Their results indicate that robust australopithecines emerged through a selective process operating on the shape of the upper and lower face, while early Homo did not exhibit a significant divergence from the predictions of genetic drift among the specimens sampled. They describe this result (17951):

[A]lthough the initial divergence of Homo from the australopiths may have involved selection, divergence after this time (at least in the facial characters analyzed) could have occurred through random processes alone. In other words, much of the facial diversity seen in the Homo lineage from ~2.5 million to 1 million years ago may result from random evolutionary processes, rather than adaptive evolution. Other studies have shown that craniofacial diversity in most populations of modern humans can be explained by random processes. Lynch (1990) suggests that the development of cultural inheritance could have released many of the morphological traits of humans from the pressures of stabilizing selection. This study supports that idea and supplies it with a temporal context, potentially providing direct biological evidence of a shift early on in this lineage toward nonbiological adaptation (i.e., culture) as early hominins increasingly relied on technology. Because drift tends to play a larger role in shaping diversity when populations are finite, these results also may reflect a demographic revolution toward increasingly isolated and widespread populations.

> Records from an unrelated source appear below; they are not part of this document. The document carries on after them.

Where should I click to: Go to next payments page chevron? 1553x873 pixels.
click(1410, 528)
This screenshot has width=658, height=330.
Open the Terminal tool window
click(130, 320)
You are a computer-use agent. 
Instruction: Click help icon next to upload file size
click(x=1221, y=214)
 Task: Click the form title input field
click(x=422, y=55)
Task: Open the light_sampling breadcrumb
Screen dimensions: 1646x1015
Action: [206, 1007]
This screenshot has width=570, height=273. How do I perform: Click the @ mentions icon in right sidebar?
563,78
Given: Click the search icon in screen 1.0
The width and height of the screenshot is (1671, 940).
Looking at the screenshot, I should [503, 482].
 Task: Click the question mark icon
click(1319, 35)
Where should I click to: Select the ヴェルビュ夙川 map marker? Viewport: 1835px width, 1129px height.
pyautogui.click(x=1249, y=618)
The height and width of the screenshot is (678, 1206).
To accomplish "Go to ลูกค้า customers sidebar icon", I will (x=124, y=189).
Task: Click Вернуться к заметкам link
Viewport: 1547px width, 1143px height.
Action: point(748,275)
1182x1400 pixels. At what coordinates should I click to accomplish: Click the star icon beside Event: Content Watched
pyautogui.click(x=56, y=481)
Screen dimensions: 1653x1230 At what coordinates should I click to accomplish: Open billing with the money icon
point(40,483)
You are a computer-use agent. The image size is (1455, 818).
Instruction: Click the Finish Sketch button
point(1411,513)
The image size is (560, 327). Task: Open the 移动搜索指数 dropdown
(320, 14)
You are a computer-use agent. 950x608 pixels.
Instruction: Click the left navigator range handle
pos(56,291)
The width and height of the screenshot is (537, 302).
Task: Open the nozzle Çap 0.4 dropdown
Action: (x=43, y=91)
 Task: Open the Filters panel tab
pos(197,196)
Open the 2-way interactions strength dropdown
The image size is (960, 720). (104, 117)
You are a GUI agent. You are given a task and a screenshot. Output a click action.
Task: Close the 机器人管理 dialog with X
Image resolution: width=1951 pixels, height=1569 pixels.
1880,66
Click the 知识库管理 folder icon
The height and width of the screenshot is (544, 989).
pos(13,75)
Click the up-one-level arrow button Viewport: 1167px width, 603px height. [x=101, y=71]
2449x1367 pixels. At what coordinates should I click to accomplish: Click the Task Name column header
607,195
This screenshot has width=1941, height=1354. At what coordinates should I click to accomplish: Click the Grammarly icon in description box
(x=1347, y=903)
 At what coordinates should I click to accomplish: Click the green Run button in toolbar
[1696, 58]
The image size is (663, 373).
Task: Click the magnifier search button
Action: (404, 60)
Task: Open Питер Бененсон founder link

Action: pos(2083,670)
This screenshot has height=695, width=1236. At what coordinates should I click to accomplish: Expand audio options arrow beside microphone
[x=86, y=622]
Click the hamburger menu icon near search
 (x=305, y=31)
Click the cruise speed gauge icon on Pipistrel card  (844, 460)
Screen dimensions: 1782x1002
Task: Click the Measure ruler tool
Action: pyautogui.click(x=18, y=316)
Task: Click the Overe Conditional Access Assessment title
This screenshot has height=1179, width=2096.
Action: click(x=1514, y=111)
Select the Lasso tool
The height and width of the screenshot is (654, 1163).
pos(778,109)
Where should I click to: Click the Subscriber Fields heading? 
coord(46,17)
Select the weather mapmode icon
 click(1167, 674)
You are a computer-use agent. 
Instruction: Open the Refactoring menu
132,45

The time range cited here is probably overstating matters, considering their sample of 3 specimens. Indeed, the great size disparity among the early Homo fossils used here may have some effect on the results. I would posit that it is not time yet to accept the null hypothesis of drift, considering the failure to detect the fairly profound selection on size among the specimens. The fact that the variation among these specimens correlates linearly with the variation within the comparative samples does not prove drift; there are a number of ways that selection on facial shape might result in such a pattern. Consider for example that the gorilla comparative model (which has the greatest degree of within-sample variation and would best match the two-specimen distance of KNM-ER 1470 and KNM-ER 1813) yields a regression for the early Homo sample with an R² of 0.01. In other words, the scatter is super-high, and doesn't really prove or disprove anything. The chimpanzee and human models are very close to a slope of 1.0, and have less scatter; but their variance is arguably a worse model for early Homo including H. habilis.

For the robust australopithecines, Wood and Lieberman (2001) found that the traits that vary most within the lineage are those that are related to masticatory strain; the fact that these characters are much less variable between robust taxa (indicated by the very low regression slope found in this study) is not especially surprising: this would seem to indicate strong stabilizing selection on variable characters within taxa rather than directional selection on robust facial morphology over time.

I think a stronger study would control better by sample, with larger samples compared to each other and specific evolutionary hypotheses being tested (for example, are all early Homo erectus specimens, including Dmanisi, significantly divergent from Homo habilis?). I won't say that more features should be added, because until there are more specimens, there is no point whatsoever in adding features from a statistical point of view. Indeed, more focused questions might require that variable number be reduced. A resampling test that could determine if a very small number of traits are consistent with drift would be useful here. Even if this were simply a test of the regression, it might be handy, but especially if it tested drift directly without recourse to a regression. In particular, if such a test could directly compare pairs of species samples instead of variance within multiple-species samples, it would be a more useful test.

References:

Ackermann RR and Cheverud JM. 2004. Detecting genetic drift versus selection in human evolution. Proc Natl Acad Sci U S A 101:17946-17951.